- **WHAT YOU HAVE TO DO**
Edit the material below, starting at "Task: Click the calendar" and ending at "Activate the Design view button": give those lines again with "calendar icon" replaced by "date picker" and everything else unchanged. Leave out the pictures.

- **RECORDS FOR THE EXERCISE**
-- -- --

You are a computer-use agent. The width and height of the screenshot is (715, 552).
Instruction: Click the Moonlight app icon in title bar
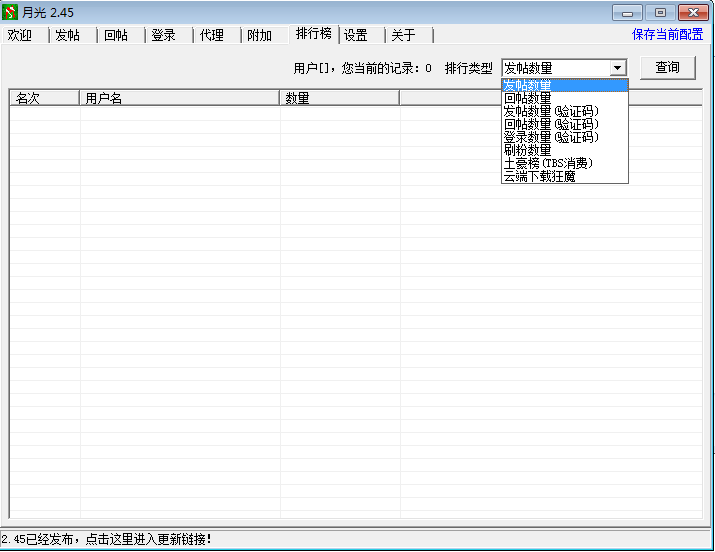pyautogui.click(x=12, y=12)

-- -- --

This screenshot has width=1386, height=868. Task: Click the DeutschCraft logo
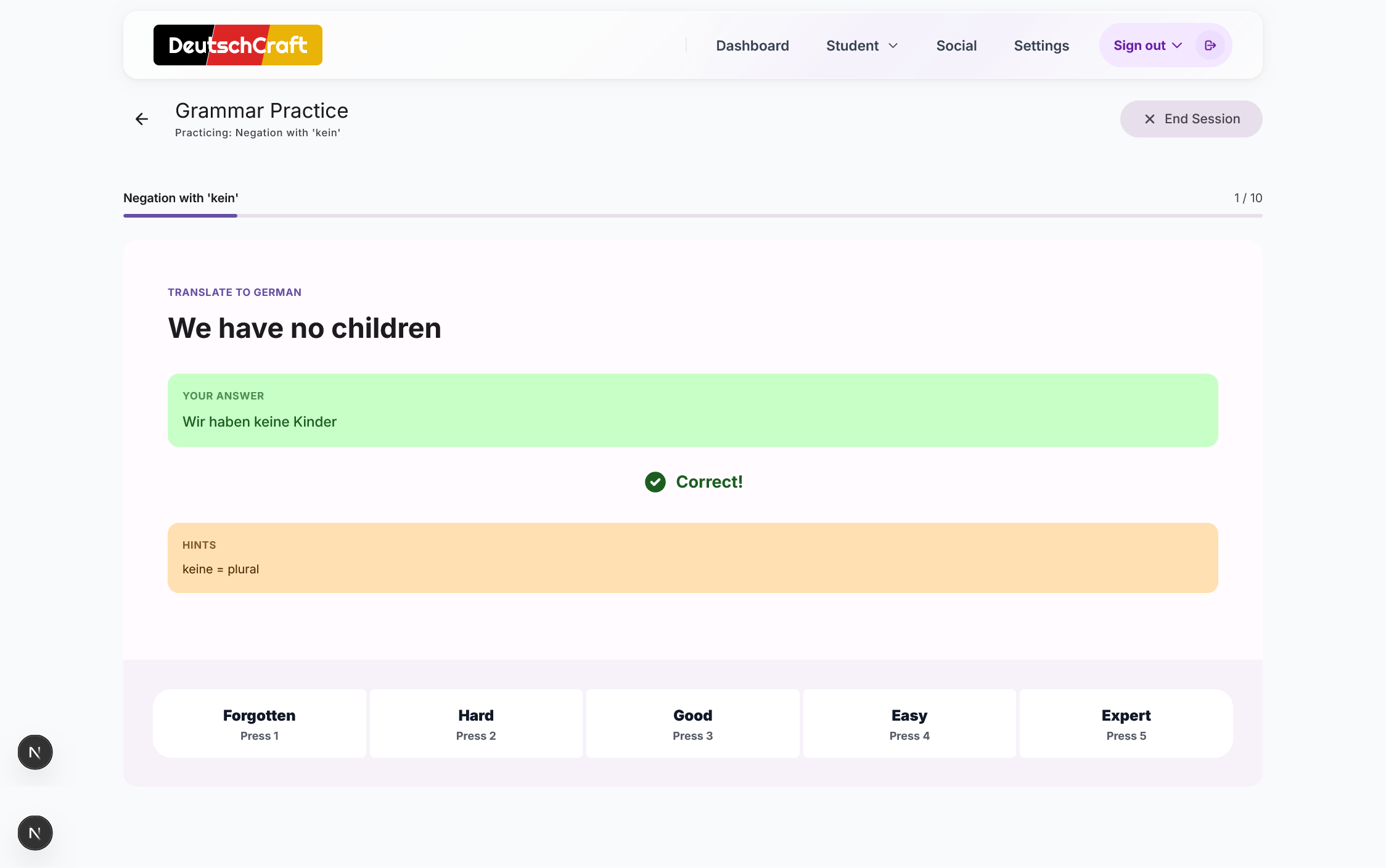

-- -- --

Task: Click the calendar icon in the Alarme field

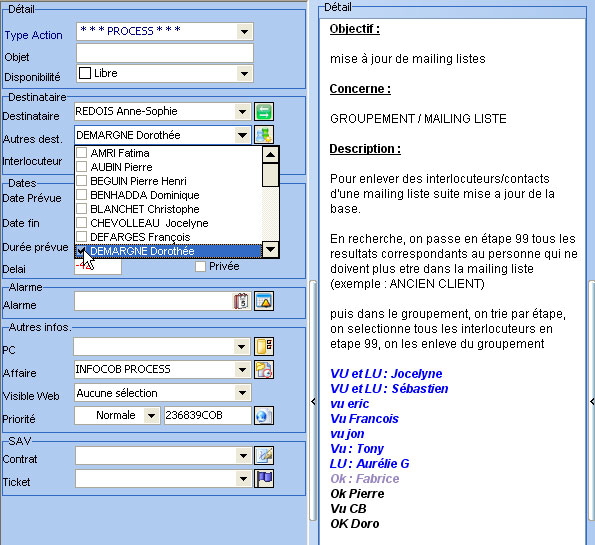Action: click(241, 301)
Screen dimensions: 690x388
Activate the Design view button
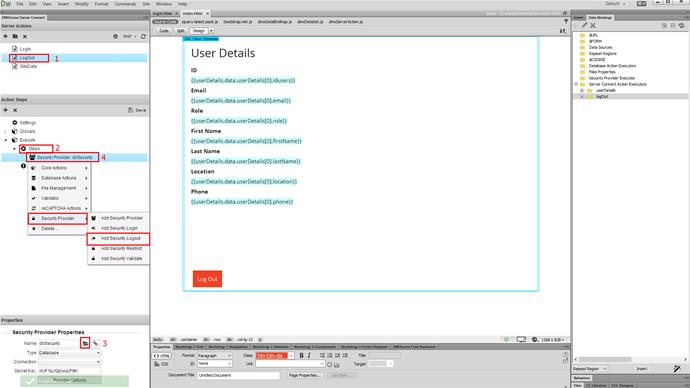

-- -- --

- **EXERCISE RESPONSE**
Task: Click the date picker in the Alarme field

Action: click(241, 301)
Screen dimensions: 690x388
Activate the Design view button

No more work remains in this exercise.